##### Provided passage
Preferably, wetted acetylated wood elements are maintained under
low oxygen conditions, such as under inert gas and/or vacuum, from the
acetylation step to inlet of the wetting chamber. Herein, low oxygen
conditions include an oxygen partial pressure of for example less than 5 kPa
or less than 2 kPa. This advantageously allows for preventing charring of
the wood elements. Accordingly, the wetted acetylated wood elements are
hot, e.g. 120 °C or more, such as 150 °C or more, from the acetylation step to
inlet of the wetting chamber and also at the inlet of the wetting chamber.
The hot acetylated wood elements may be transported through the
wetting chamber for instance by gravity flow or using a conveyor.
Preferably, a part or all of the water is supplied to the wood
elements by spraying, preferably to provide homogenously wetted wood
elements. Spraying also provides for limited sensible heat exchange during
wetting of wood elements. Preferably, the wood elements are wetted in a
chamber comprising at least one liquid distributor for spraying water.
Preferably, the water is sprayed through nozzles. Optionally, water is
sprayed as droplets having a volume mean diameter of at least 100 μm, or
at least 250 μm, such as in the range of 250 to 550 μm. In the preferred
process, spraying is used for distributing and providing liquid water over
the surfaces of the hot acetylated wood elements and in the voids between
hot acetylated wood elements, rather than to promote evaporation of
droplets. Spraying may include showering water, for example with a moving
head. Optionally, less than 10 wt.% of the introduced liquid water
evaporates in the wetting chamber, optionally without contact with
acetylated wood elements.
The cooling further comprises an evaporation step comprising
exposing the wetted wood elements to a gaseous medium, in particular to a
gas flow, usually in an evaporation section. Preferably, the acetylated
wetted wood elements at the beginning of such exposure to the gas flow
and/or at the inlet of such an evaporation section have a temperature of
120 °C or more, such as 150 °C or more As a result of this exposure, water
evaporates from the wood elements, and the required heat of vaporisation is
withdrawn from the wood elements, thereby decreasing the temperature of
the wood elements. Preferably, during the exposure to the gas flow, the
temperature decreases by at least
Preferably, the wetted wood elements are exposed to a gas flow
such that water vapour is continuously removed from the wood elements.
Preferably, the wood elements are exposed to a gaseous flow having a
relative humidity of less than 50% or less than 20% or less than 10% at the
temperature of the wetted wood elements. More in particular, this refers to
water content of the gas flow at an inlet of the evaporation section,
calculated as relative humidity based on the temperature of the wood
elements at the inlet for wood elements of the evaporation section. The gas
flow at the inlet generally has a temperature at least 10 °C or at least 20 °C
or at least 50 °C or at least 100 °C lower than the wood elements introduced
into the evaporation section.
The evaporation section is preferably operated at a pressure in the
range of 0.5 to 5.0 bara, such as between 1 and 2 bara, preferably at
ambient pressure.
Preferably, the wetted wood elements are conveyed through an
evaporation section, preferably in a continuous manner. The wetted wood
elements may also be exposed to an air flow while not moving. The residence
time of the wood elements in the evaporation section is for example less
than 30 minutes or less than 15 minutes or less than 10 minutes, such as in
the range of 5 to 10 minutes.
##########
##### Listed entries
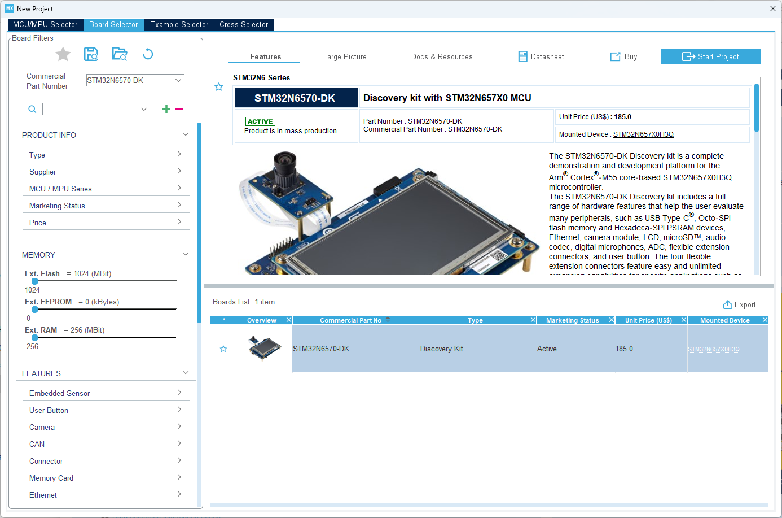Open the load saved search folder icon

click(120, 54)
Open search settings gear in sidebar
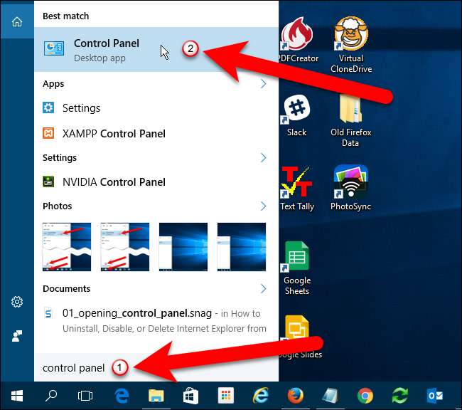 (x=17, y=302)
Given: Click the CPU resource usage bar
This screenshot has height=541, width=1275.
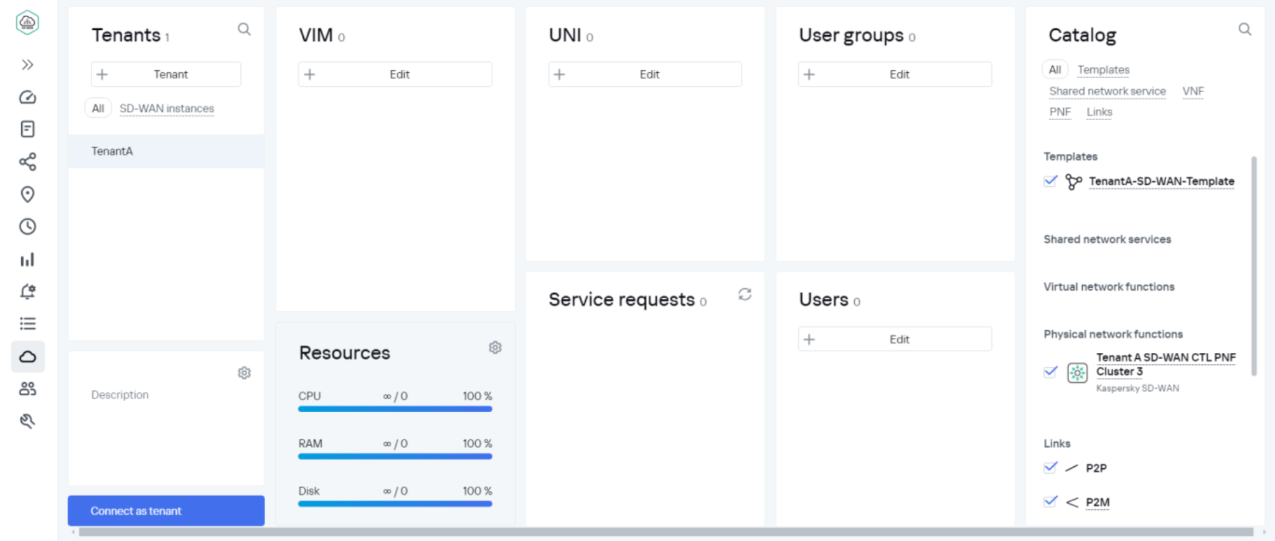Looking at the screenshot, I should [x=395, y=409].
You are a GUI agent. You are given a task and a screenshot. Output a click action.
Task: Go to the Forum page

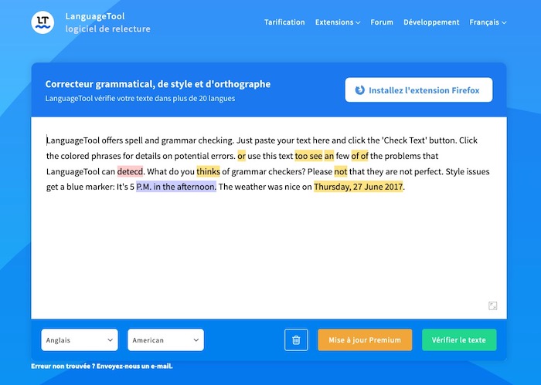point(382,22)
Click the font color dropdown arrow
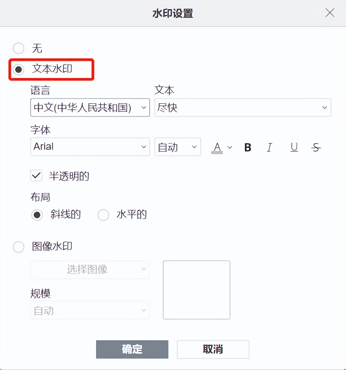346x370 pixels. tap(230, 147)
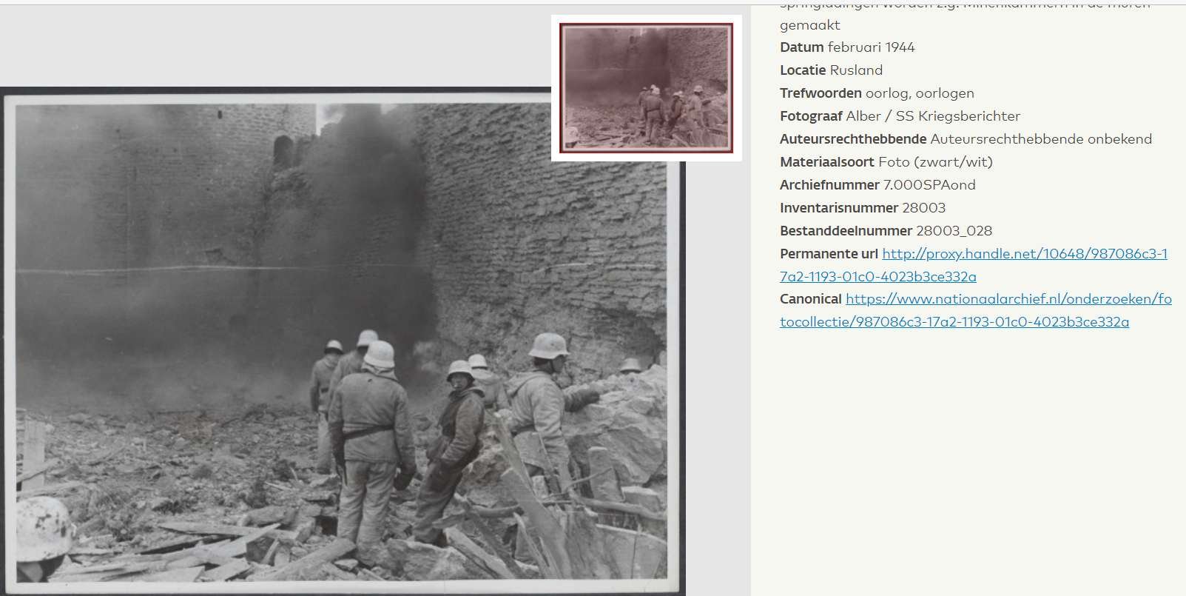1186x596 pixels.
Task: Click photographer name 'Alber / SS Kriegsberichter'
Action: pyautogui.click(x=933, y=116)
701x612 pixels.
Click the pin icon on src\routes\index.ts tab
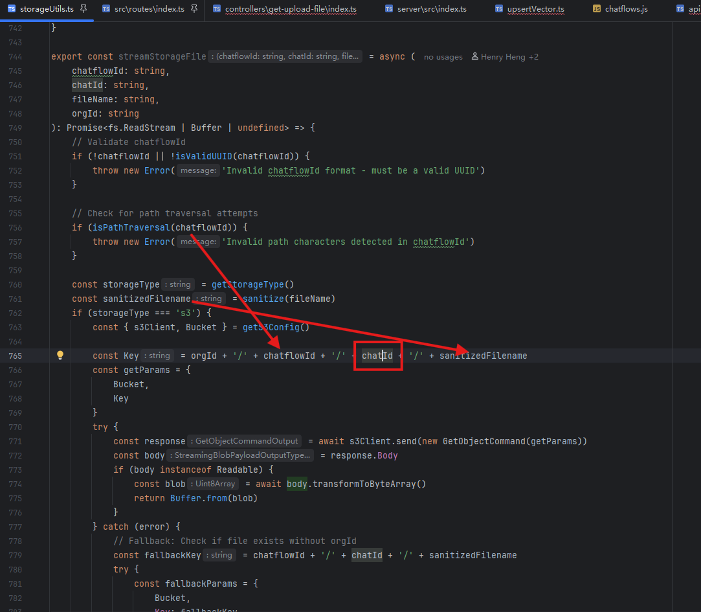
##########
*Job 1*
Retype the entries from the line holding "701x612 pixels." through the end of the entries, inclusive, leaving out the pictures.
*Job 2*
Extend the passage on cooling acetylated wood from its last sentence.
The entries bear no relation to the passage on cooling acetylated wood.

*Written response 1*
701x612 pixels.
Click the pin icon on src\routes\index.ts tab

*Written response 2*
Preferably, the gas flow has a lower oxygen concentration than
ambient atmosphere, so as to not oxidise the hot wetted acetylated wood
elements. The hot wetted acetylated wood elements are e.g. 120 °C or more,
or 150 °C or more.. Hence, generally, the gas flow (irrespective of oxygen
content) is contacted with hot wetted acetylated wood elements of e.g. 120
°C or more, or 150 °C or more. . Preferably, the gas flow comprises, at the
inlet into the evaporation section, less than 10 % oxygen by volume, or less
than 5 % or less than 2% or less than 1% oxygen by volume. More
preferably, the gas flow comprises at least 90 % or at least 99 % by volume
of inert gas such as nitrogen, carbon dioxide and/or flue gas. Nitrogen is
preferred. Also possible is using oxygen depleted and/or nitrogen enriched
air, compared to ambient. In view of these preferred compositions of the gas
flow, the gas is preferably recirculated.
Preferably, the evaporation step comprises providing a gas flow
over the wood elements, preferably of inert gas, in an evaporation section
wherein the wood elements are conveyed in a continuous manner. The
conveying direction defines the length of the evaporation section. Hence, a
gas flow having a flow direction is introduced in the evaporation section, in
particular into the space through which the wood elements are conveyed.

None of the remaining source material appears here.